Assim também, tal como Voltaire em sua época, defensores não convidados da lei da inevitabilidade hoje usam essa lei como arma contra a religião, embora a lei da inevitabilidade na história, como a lei de Copérnico na astronomia, longe de destruir, até mesmo fortaleça o alicerce sobre o qual se erguem as instituições do Estado e da Igreja.
Assim como na questão da astronomia naquela época, também na questão da história agora, toda a divergência de opiniões se baseia no reconhecimento ou não de algo absoluto, que serve como medida dos fenômenos visíveis. Na astronomia, era a imobilidade da Terra; na história, é a independência da personalidade — o livre-arbítrio.

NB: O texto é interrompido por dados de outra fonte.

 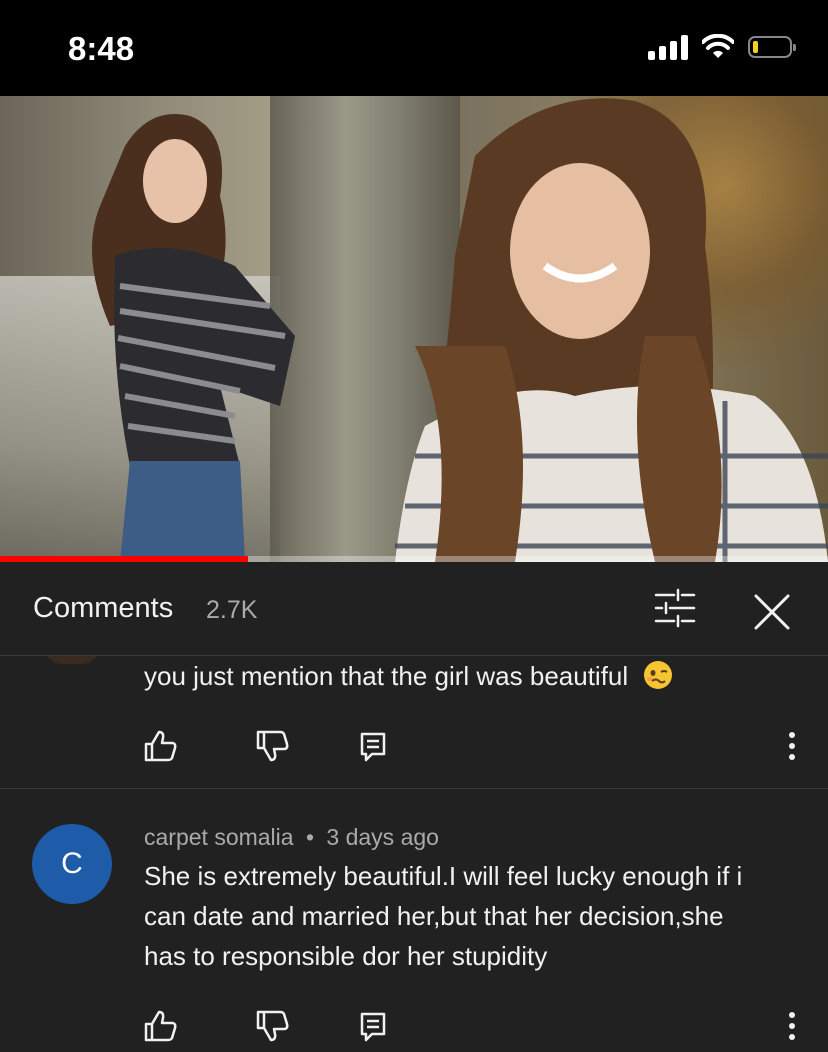 I want to click on status-time: 8:48, so click(x=102, y=48).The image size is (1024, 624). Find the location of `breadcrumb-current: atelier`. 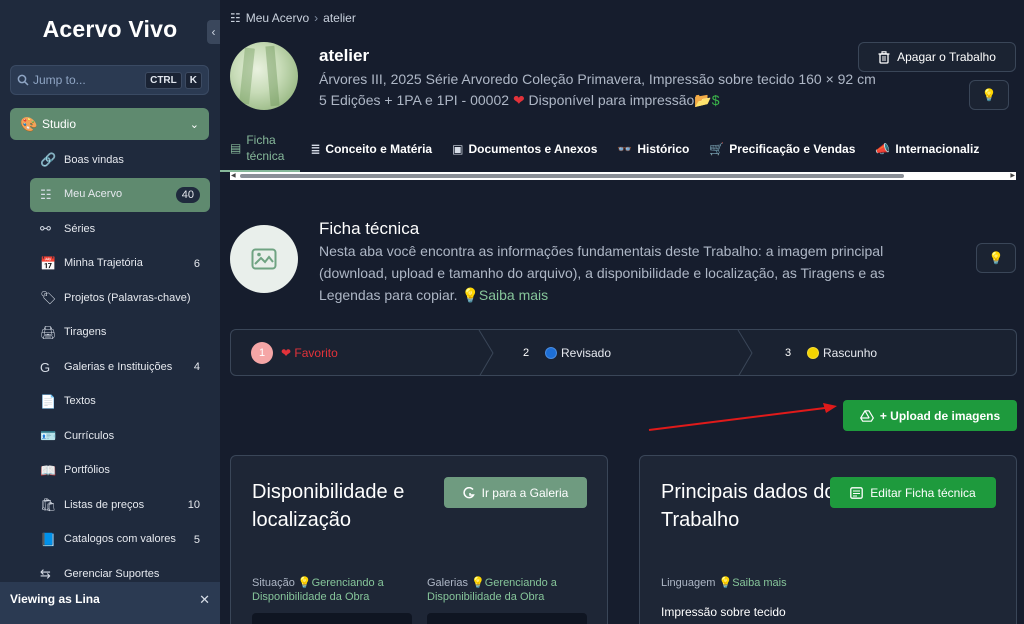

breadcrumb-current: atelier is located at coordinates (340, 18).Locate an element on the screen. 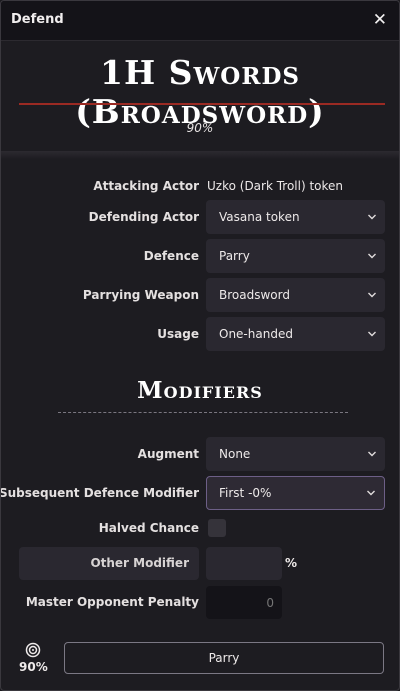 Image resolution: width=400 pixels, height=691 pixels. parrying-weapon-label: Parrying Weapon is located at coordinates (140, 295).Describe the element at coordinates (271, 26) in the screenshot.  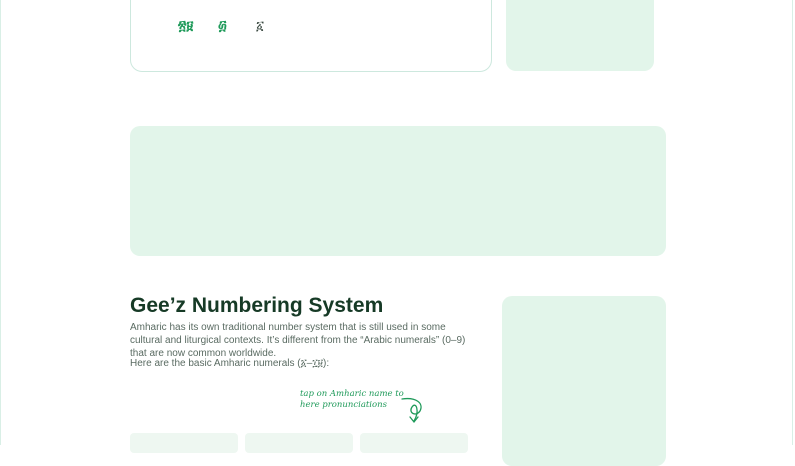
I see `numeral-item: ፩` at that location.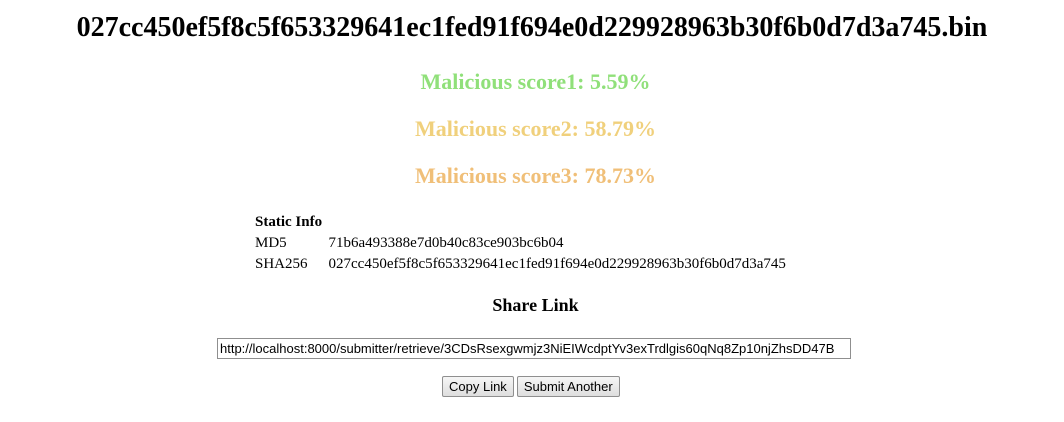 This screenshot has width=1064, height=422. What do you see at coordinates (520, 222) in the screenshot?
I see `static-info-header-row: Static Info` at bounding box center [520, 222].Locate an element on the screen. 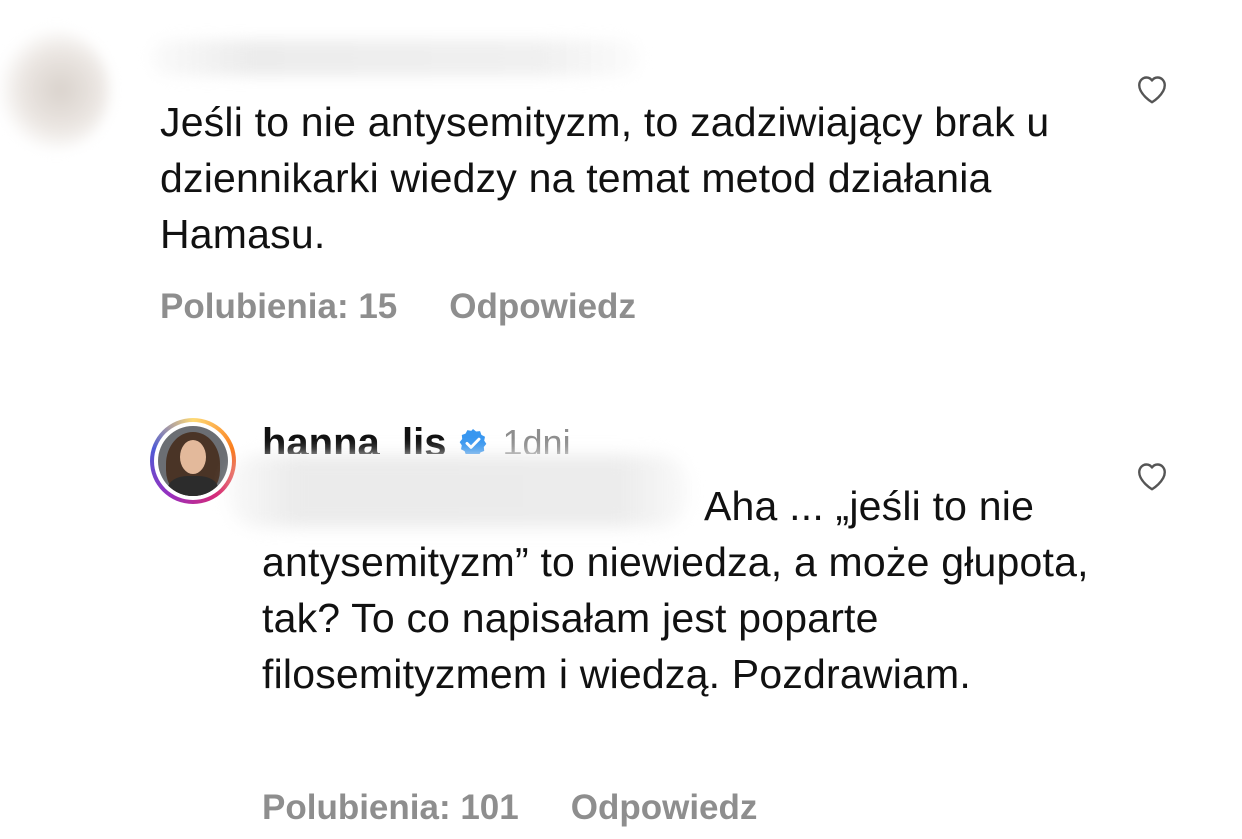  heart-outline-icon is located at coordinates (1152, 477).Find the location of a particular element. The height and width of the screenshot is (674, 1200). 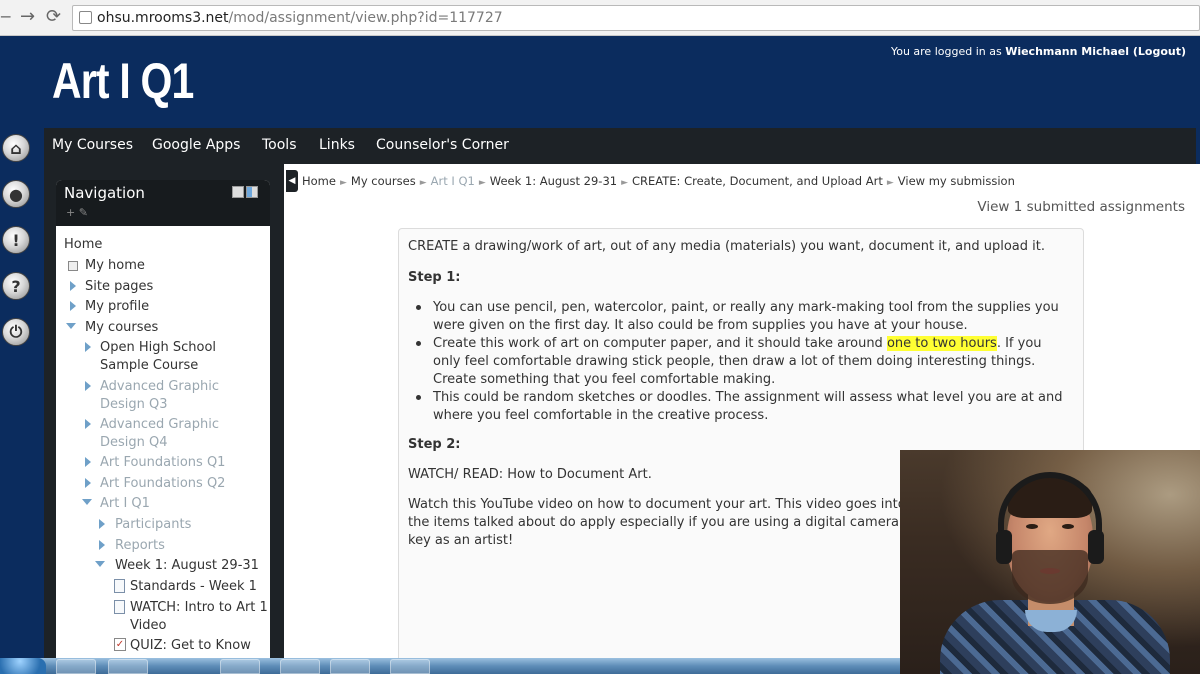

Assim como na astronomia a dificuldade de reconhecer o movimento da Terra residia em abandonar a sensação imediata da fixidez da Terra e do movimento dos planetas, na história a dificuldade de reconhecer a sujeição da personalidade às leis do espaço, do tempo e da causa reside em renunciar ao sentimento direto da independência da própria personalidade. Mas, assim como na astronomia a nova visão afirmava: “É verdade que não sentimos o movimento da Terra, mas admitindo sua imobilidade chegamos ao absurdo, enquanto admitindo seu movimento (que não sentimos) chegamos às leis”, também na história a nova visão afirma: “É verdade que não temos consciência de nossa dependência, mas admitindo nosso livre-arbítrio chegamos ao absurdo, enquanto admitindo nossa dependência do mundo externo, do tempo e da causa, chegamos às leis”.
No primeiro caso, foi necessário renunciar à consciência de uma imobilidade irreal no espaço e reconhecer um movimento que não sentíamos; no presente caso, é igualmente necessário renunciar a uma liberdade que não existe e reconhecer uma dependência da qual não temos consciência.